Los músicos, desde los que por primera vez llegaron a este “cul de sac”, como los uruguayos, Nacho Delgado y Nacho Seijas, o los brasileños Eduardo Gianesella, Alisson Amador o el Grupo de Percusión Piap, se mezclan y se divierten con un ya veterano visitante de este encuentro y este lugar, el vibrafonista Ted Piltzeckert, que es la quinta vez que viene desde los Estados Unidos con sus sonidos de jazz, y que se mezcla en las masterclass, siempre sonriente. Por ahí también andan el músico argentino Mariano Gómez, el brasileño Aquim Sacramento, el luthier brasilero Eric Alves, el argentino Gabriel Gustavo Díaz, Nelson Vargas (Cuba), y todos los locales, Ángel Frette, Lisandro Parada, Jerónimo Molina, Fabián Poblete, Emiliano González, los integrantes de Orquesta Sinfónica FCP, dirigida por Fabrizio Danei, y muchos más.
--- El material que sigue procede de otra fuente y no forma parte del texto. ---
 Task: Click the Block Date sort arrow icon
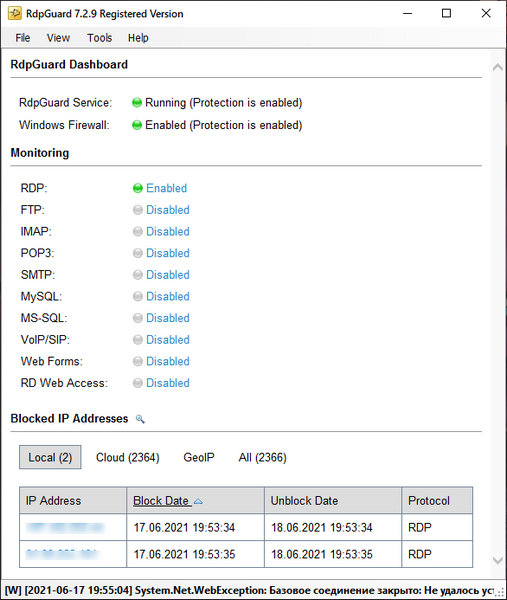pos(198,501)
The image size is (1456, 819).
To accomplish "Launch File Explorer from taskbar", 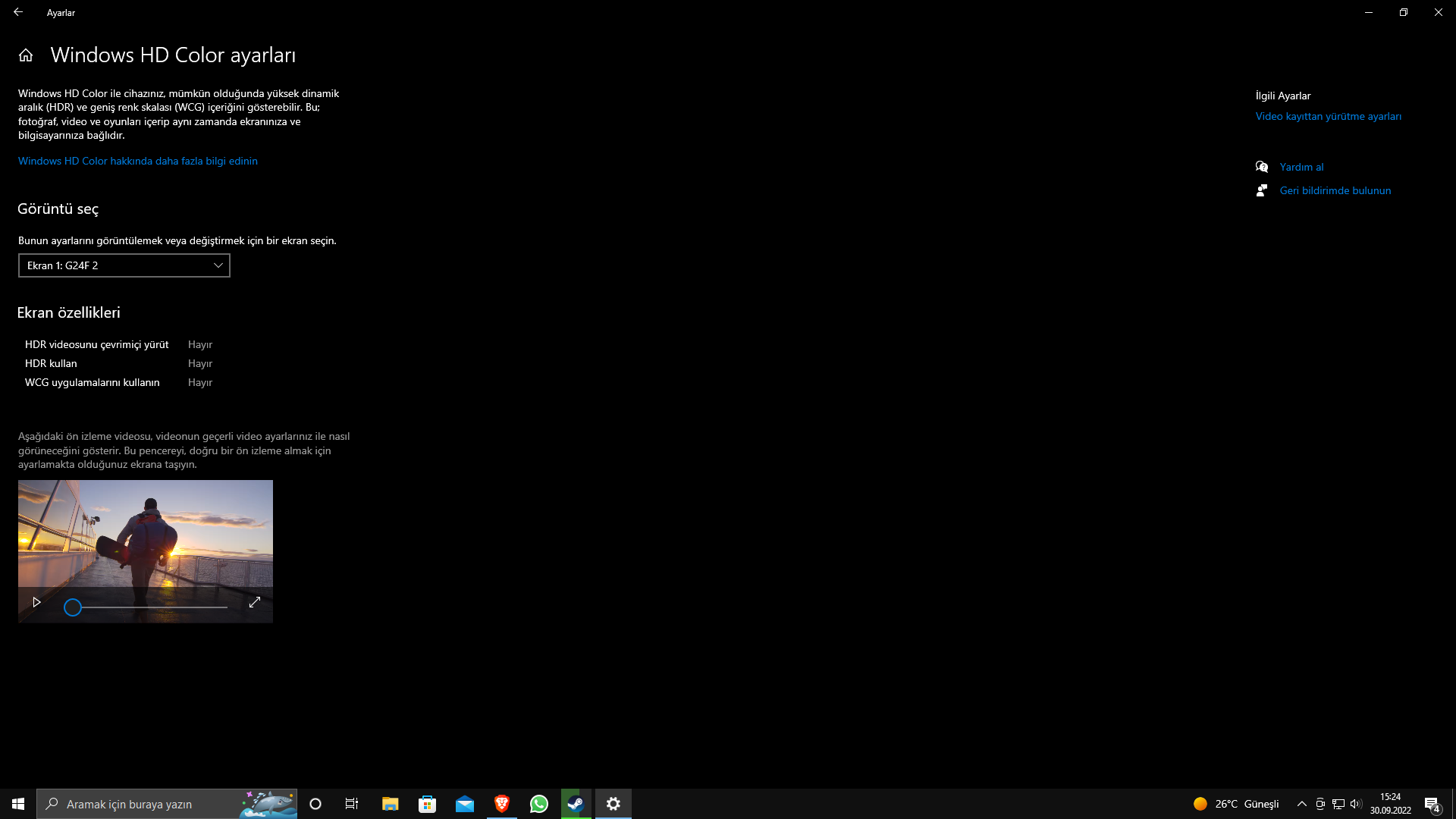I will (x=390, y=804).
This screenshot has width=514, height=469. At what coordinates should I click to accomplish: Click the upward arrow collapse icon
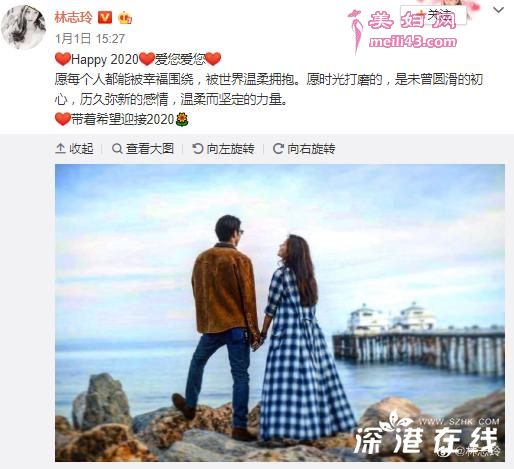(60, 149)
La historia la van escribiendo todos ellos, con sus participaciones, con sus aportes, con sus músicas y sus sonidos. Pero sobre todo, ayudan a escribirla los alumnos que asisten a las masterclass, que preguntan, que viven en una semana una experiencia condensada que los obligaría a dar vueltas por el mundo para poder reunirla ante sí. Ahí, entre las salas, los ensayos, los conciertos de la tarde y de la noche, es posible pasar de Brasil a Japón, de los Estados Unidos a Uruguay, de los sonidos argentinos más académicos a los más populares, de los ritmos caribeños al tango, del jazz al rock.
El público también disfruta, quizás ajeno a las sutilezas teóricas, pero sin dudas embebido de tanto ritmo, de tanta música, de todo ese despliegue que se arma en el escenario y que hace que también abajo, embrujados por los ritmos, se muevan el cuerpo, los pies. Al menos hasta ese punto final, sutil o de estallido, que hace que el cuento, el del 21 Festival se termine, con la promesa de que en 2024 se agregue un capítulo más.